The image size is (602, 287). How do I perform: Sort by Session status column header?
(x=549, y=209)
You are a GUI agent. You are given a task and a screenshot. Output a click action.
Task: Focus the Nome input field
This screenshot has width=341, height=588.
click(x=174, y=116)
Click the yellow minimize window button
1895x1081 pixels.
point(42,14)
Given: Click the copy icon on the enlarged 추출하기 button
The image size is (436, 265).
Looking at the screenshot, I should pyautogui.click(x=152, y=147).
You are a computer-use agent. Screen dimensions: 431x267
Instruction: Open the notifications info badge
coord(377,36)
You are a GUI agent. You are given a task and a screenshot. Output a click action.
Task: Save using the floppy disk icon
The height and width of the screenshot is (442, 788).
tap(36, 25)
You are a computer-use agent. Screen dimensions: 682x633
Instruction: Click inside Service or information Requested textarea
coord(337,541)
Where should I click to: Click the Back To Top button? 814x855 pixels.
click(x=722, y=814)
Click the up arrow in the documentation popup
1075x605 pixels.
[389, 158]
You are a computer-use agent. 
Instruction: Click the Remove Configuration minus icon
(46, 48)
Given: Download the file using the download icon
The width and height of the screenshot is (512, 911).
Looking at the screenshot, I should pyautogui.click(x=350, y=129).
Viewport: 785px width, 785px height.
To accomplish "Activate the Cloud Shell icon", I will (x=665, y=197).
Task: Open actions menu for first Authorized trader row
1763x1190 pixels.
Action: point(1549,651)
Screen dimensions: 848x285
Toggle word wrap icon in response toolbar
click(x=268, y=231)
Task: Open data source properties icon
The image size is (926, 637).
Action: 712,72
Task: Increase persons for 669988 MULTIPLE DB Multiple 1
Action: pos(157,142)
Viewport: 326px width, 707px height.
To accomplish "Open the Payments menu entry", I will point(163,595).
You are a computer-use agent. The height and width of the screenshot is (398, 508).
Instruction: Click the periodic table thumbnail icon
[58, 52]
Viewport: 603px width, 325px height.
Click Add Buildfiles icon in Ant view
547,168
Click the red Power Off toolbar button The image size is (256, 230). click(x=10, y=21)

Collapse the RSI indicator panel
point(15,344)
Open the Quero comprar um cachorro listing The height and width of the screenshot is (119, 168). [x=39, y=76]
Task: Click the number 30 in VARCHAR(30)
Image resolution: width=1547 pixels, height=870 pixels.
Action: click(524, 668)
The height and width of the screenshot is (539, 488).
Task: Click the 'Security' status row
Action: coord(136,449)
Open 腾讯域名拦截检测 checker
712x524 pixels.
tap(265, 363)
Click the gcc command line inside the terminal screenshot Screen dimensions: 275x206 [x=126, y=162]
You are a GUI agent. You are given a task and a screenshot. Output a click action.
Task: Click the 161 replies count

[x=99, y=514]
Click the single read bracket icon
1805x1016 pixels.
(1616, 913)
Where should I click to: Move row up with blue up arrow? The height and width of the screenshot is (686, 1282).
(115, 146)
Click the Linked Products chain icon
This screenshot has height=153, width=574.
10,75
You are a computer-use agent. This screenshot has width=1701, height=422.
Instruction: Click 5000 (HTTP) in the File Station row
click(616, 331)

● Problem description: Output the stretch of the listing above from its first line through the line containing "tap(36, 25)", inclusive, copied verbatim and with nothing else.

● Written solution:
The image size is (602, 287). How do I perform: Sort by Session status column header?
(x=549, y=209)
You are a GUI agent. You are given a task and a screenshot. Output a click action.
Task: Focus the Nome input field
This screenshot has width=341, height=588.
click(x=174, y=116)
Click the yellow minimize window button
1895x1081 pixels.
point(42,14)
Given: Click the copy icon on the enlarged 추출하기 button
The image size is (436, 265).
Looking at the screenshot, I should pyautogui.click(x=152, y=147).
You are a computer-use agent. Screen dimensions: 431x267
Instruction: Open the notifications info badge
coord(377,36)
You are a GUI agent. You are given a task and a screenshot. Output a click action.
Task: Save using the floppy disk icon
The height and width of the screenshot is (442, 788).
tap(36, 25)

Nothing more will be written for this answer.